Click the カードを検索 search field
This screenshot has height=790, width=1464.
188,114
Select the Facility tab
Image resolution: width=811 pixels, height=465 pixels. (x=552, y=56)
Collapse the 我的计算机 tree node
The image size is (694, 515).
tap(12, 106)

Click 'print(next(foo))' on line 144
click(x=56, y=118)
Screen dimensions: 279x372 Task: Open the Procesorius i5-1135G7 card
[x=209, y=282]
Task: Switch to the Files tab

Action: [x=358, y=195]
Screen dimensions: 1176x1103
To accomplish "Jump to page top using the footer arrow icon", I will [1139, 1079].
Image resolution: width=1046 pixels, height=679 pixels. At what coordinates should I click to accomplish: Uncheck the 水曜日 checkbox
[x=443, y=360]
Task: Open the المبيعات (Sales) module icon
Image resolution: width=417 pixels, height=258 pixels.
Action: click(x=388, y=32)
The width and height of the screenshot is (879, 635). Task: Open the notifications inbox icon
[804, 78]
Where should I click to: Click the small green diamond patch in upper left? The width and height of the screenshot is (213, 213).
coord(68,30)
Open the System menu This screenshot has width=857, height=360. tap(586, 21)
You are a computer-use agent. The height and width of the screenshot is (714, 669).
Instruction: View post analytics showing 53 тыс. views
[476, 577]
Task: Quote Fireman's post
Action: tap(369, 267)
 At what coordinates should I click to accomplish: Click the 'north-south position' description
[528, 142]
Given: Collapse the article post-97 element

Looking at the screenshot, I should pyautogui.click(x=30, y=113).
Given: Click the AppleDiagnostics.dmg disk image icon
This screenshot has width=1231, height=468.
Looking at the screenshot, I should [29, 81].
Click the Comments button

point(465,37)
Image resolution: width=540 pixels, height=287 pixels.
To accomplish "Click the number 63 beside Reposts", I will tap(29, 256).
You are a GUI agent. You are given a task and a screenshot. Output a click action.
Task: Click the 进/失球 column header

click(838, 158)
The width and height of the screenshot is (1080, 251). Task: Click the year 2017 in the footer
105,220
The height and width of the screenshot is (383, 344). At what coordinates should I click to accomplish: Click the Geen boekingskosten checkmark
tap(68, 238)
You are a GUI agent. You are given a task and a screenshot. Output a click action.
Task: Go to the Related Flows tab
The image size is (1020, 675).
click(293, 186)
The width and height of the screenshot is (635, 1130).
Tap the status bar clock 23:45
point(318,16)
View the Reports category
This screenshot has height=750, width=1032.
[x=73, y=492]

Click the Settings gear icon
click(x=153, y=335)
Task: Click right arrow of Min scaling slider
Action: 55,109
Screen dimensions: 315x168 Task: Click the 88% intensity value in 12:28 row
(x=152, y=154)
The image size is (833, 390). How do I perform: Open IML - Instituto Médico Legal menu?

-.-.-

DIRECTIONS
Set the whole listing down, word for word.

RESULT OF THE EXERCISE
Click the カードを検索 search field
This screenshot has height=790, width=1464.
188,114
Select the Facility tab
Image resolution: width=811 pixels, height=465 pixels. (x=552, y=56)
Collapse the 我的计算机 tree node
The image size is (694, 515).
tap(12, 106)

Click 'print(next(foo))' on line 144
click(x=56, y=118)
Screen dimensions: 279x372 Task: Open the Procesorius i5-1135G7 card
[x=209, y=282]
Task: Switch to the Files tab

Action: [x=358, y=195]
Screen dimensions: 1176x1103
To accomplish "Jump to page top using the footer arrow icon", I will [1139, 1079].
Image resolution: width=1046 pixels, height=679 pixels. At what coordinates should I click to accomplish: Uncheck the 水曜日 checkbox
[x=443, y=360]
Task: Open the المبيعات (Sales) module icon
Image resolution: width=417 pixels, height=258 pixels.
Action: click(x=388, y=32)
The width and height of the screenshot is (879, 635). Task: Open the notifications inbox icon
[804, 78]
Where should I click to: Click the small green diamond patch in upper left? The width and height of the screenshot is (213, 213).
coord(68,30)
Open the System menu This screenshot has width=857, height=360. tap(586, 21)
You are a computer-use agent. The height and width of the screenshot is (714, 669).
Instruction: View post analytics showing 53 тыс. views
[476, 577]
Task: Quote Fireman's post
Action: tap(369, 267)
 At what coordinates should I click to accomplish: Click the 'north-south position' description
[528, 142]
Given: Collapse the article post-97 element

Looking at the screenshot, I should pyautogui.click(x=30, y=113).
Given: Click the AppleDiagnostics.dmg disk image icon
This screenshot has width=1231, height=468.
Looking at the screenshot, I should [29, 81].
Click the Comments button

point(465,37)
Image resolution: width=540 pixels, height=287 pixels.
To accomplish "Click the number 63 beside Reposts", I will tap(29, 256).
You are a GUI agent. You are given a task and a screenshot. Output a click action.
Task: Click the 进/失球 column header

click(838, 158)
The width and height of the screenshot is (1080, 251). Task: Click the year 2017 in the footer
105,220
The height and width of the screenshot is (383, 344). At what coordinates should I click to accomplish: Click the Geen boekingskosten checkmark
tap(68, 238)
You are a GUI agent. You are given a task and a screenshot. Output a click action.
Task: Go to the Related Flows tab
The image size is (1020, 675).
click(293, 186)
The width and height of the screenshot is (635, 1130).
Tap the status bar clock 23:45
point(318,16)
View the Reports category
This screenshot has height=750, width=1032.
[x=73, y=492]

Click the Settings gear icon
click(x=153, y=335)
Task: Click right arrow of Min scaling slider
Action: 55,109
Screen dimensions: 315x168 Task: Click the 88% intensity value in 12:28 row
(x=152, y=154)
The image size is (833, 390). How do I perform: Open IML - Instituto Médico Legal menu?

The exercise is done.